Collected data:
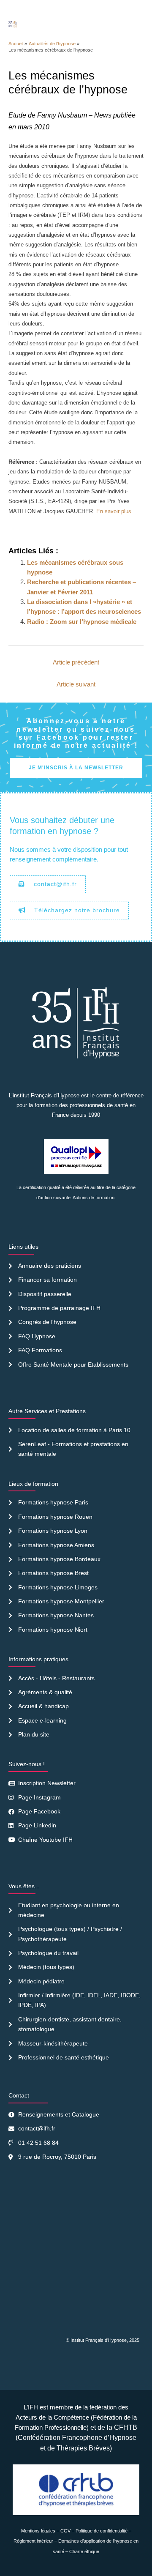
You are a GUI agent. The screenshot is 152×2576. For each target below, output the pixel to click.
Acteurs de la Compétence (52, 2417)
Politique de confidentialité (102, 2530)
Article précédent (76, 662)
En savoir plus (113, 511)
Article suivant (76, 684)
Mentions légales (38, 2530)
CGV (65, 2530)
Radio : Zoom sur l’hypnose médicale (81, 621)
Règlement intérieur (33, 2540)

=== WORK TASK ===
Word for word, reproduce all the data, but not the pictures.

=== SOLUTION FOR THIS EXERCISE ===
You are a GUI agent. The screenshot is 152×2576. For each target below, output the pixel to click.
Acteurs de la Compétence (52, 2417)
Politique de confidentialité (102, 2530)
Article précédent (76, 662)
En savoir plus (113, 511)
Article suivant (76, 684)
Mentions légales (38, 2530)
CGV (65, 2530)
Radio : Zoom sur l’hypnose médicale (81, 621)
Règlement intérieur (33, 2540)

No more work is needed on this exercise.